Wouldn’t it be great to ride a bike this weekend? To take a leisurely ride along the river, or check out the local farmer’s market without the hassle of searching for a parking space?  But buying a bike could set you back a few hundred dollars, and there’s always the issue of finding space to store it.

If you live in a growing number of metropolitan areas, even if you don’t own a bike, you may be able to ride one —  through a bike share program.

Bike sharing is an environmentally friendly, affordable, and convenient program that has been popular in Europe for decades. Now, many metropolitan areas of the US are following suit, offering cheap bike rentals from bike docking stations throughout many cities.

It basically works like car sharing. (To see our post on car sharing programs such as Zipcar, click here.) You join the bike share group for a fee, get a card that lets you check out a bike at one of many bike stations in the area, and return the bicycle to any bike station in the program. You pay a usage fee based upon the length of time you have the bike.

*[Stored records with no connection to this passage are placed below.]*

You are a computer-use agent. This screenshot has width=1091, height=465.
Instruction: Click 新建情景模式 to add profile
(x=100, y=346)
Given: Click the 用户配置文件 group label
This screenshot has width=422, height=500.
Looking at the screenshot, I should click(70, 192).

An example is the Fort Worth, Texas program, which is funded with both private and public money. It has a network of 30 bike share docking stations throughout the central city areas of Ft. Worth, with about 300 bikes available for use. Members  get cards that allow them to check out bikes from any station and return them to any station.  GPS and radiofrequency identification technologies let the program track where the bikes are located, and a smart phone app includes a city map showing the docking stations and the availability of bikes at various locations. Ft. Worth membership terms run from one day (24 hours for $8 ) to one year ($80). Beyond membership, you pay according to bike usage: the first 30 minutes are free, the second 30 minutes cost $1.50, and additional 30-minute increments are $3.

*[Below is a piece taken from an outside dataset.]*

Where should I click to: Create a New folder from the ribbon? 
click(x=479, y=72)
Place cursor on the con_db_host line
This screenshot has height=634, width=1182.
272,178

There are bike share programs in all parts of the US, as well as Canada. Here is a sampling of some US bike share programs:

  1. Boston’s  Hubway
  2. Denver Bike Sharing
  3. Minneapolis Nice Ride 
  4. New York City’s Citi Bike 
  5. Washington DC’s Capital Bikeshare ( includes Virginia suburbs)
  6. San Francisco’s Bay Area Bike Share  (opening summer 2013)
  7. Chicago’s Divvy program 


  • The program probably does not offer bike helmets – check ahead and plan accordingly.
  • If you plan to park the bike other than at another bike station, be sure to bring a lock.
  • Bikes rented are generally basic, good for relatively short trips. Don’t expect fancy racing bikes.
  • As with car sharing, you must have a credit card that will be associated with the bike share program.
  • Be sure to read the program rules. For example, what happens when you damage the bike? What if the station where you plan to return the bike  is already full?
  • Check on whether the program has a mobile app.
  • Be sure to have a map showing locations of bike stations.
  • Do a search on your bike share program to see whether it is experiencing issues. Most are working quite smoothly, but some, such as New York’s program, have been  reported to have some technical issues.